Make a list of things you are looking for because there is SO much to see.  My son loves all things football so I knew I needed something that would compliment his football room makeover. I also needed fall and/or Halloween décor because I do not have much. I found this sign from Pinky Promise that is perfect for this Texas girl.

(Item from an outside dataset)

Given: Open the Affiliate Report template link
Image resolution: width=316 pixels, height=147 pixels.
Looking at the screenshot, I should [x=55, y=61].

Plan out where you want to go. You will first approach Round Top when driving in, but there are other locations for shopping. After RT, you will hit Warrenton - my favorite. Big tip - bring cash and park behind Warrenton grocery store/gas station. Once you are there, you are in a prime spot - including Zapp Hall where you will find shops, live music, and the beer garden. Everything is walkable from this spot including the fields, Bar W, Northgate, Tin Field, and Dillard's Field.

FOUR - Treat Yourself

My sister is a vendor and has met some fabulous antiques week friends who all say the same thing - if you see something you want, BUY IT right away.  You will either forget where you saw it or it will be sold by the time you return. Trust me on this one! I almost lost out on this sweet picnic table for my little. And look how happy she is!


Now to the FOOD - Round Top has the BEST food/drinks on every corner. From iced coffees to sangria to margaritas - they have you covered. Walk around with your favorite beverage as you shop. Or, want a juicy burger? A sweet treat? Barbecue? They have it all - no worries either because you will be walking so much, you'll work it off! Here are a few favorites.

Fredericksburg Mini-Donut Co.
Royer's Café at Zapp Hall
Lone Star BBQ in Warrenton

Royer's permanent location is in Round Top, but during the show, they are set up at Zapp Hall. Enjoy dinner under the stars while enjoying live music and dancing. Try the steak tenderloin or penne pasta. As for Lone Star, get their grilled chicken sandwich. Eat there or get it to go - and eat lunch early or they run out of chicken! You also can't go wrong with their burgers.

FIVE - Save the dates

The Spring 2017 dates are up so start making plans. I have already reached out to my buddies and booked our accommodations. We would love to see you there!

But, take note - the shows do begin on different dates based on location. For example, Warrenton Fields open early while Zapp Hall and Dillard's don't open until the second week. Check out this map so you can see the vastness of antiques week.


Even if you can't get away from the kids, wrap up your sweet babe or load the kids in the wagon - it is kid friendly. PIN THIS and start your planning. If you are not close, you can fly into Austin or Houston and get there just as fast. Trust me, it's worth the trip.

Be blessed, my friends, and happy shopping!